Demeurer ou partir

Répliques – Demeurer ou partir (France Culture)

L’un célèbre les vertus de l’immobilité, l’autre ne tient pas en place. Mais est-ce à dire que l’expérience et la vision du monde de François-Xavier Bellamy, philosophe, et de Sylvain Tesson, écrivain qui a consacré sa vie au voyage, s’opposent radicalement ? Pas si sûr ! :

Vue du train, Bosnie Herzegovine

« Demeure » pour François-Xavier Bellamy, est à la fois un substantif et un verbe à l’impératif – l’invité d’Alain Finkielkraut dit « une invitation ». Il en a fait l’emblème de son livre paru à l’automne pour répondre à « la frénésie de mouvement » de l’époque, « ou plutôt le fait que le mouvement y soit devenu à soi seul un but ».

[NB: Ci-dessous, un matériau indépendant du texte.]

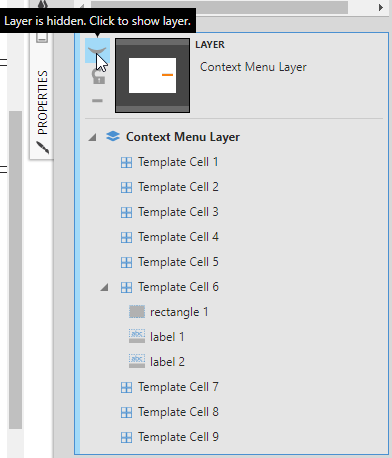Click the label 2 abc icon
The image size is (392, 458).
point(137,361)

Sylvain Tesson, lui, répond de son itinérance perpétuelle et vagabonde par sa vie. Mais n’en fait pas prophétie et encore moins proposition politique :

J’ai fondé ma vie sur un mouvement et je voue au mouvement physique, musculaire, un amour autour duquel j’ai organisé ma vie. Mais ce qui serait faux, ce serait d’imaginer que je me sois livré au cours des vingt dernières années, à une proposition théorique à un appel au mouvement comme modalité d’organisation des sociétés. Pour moi le mouvement n’est sûrement pas une option politique.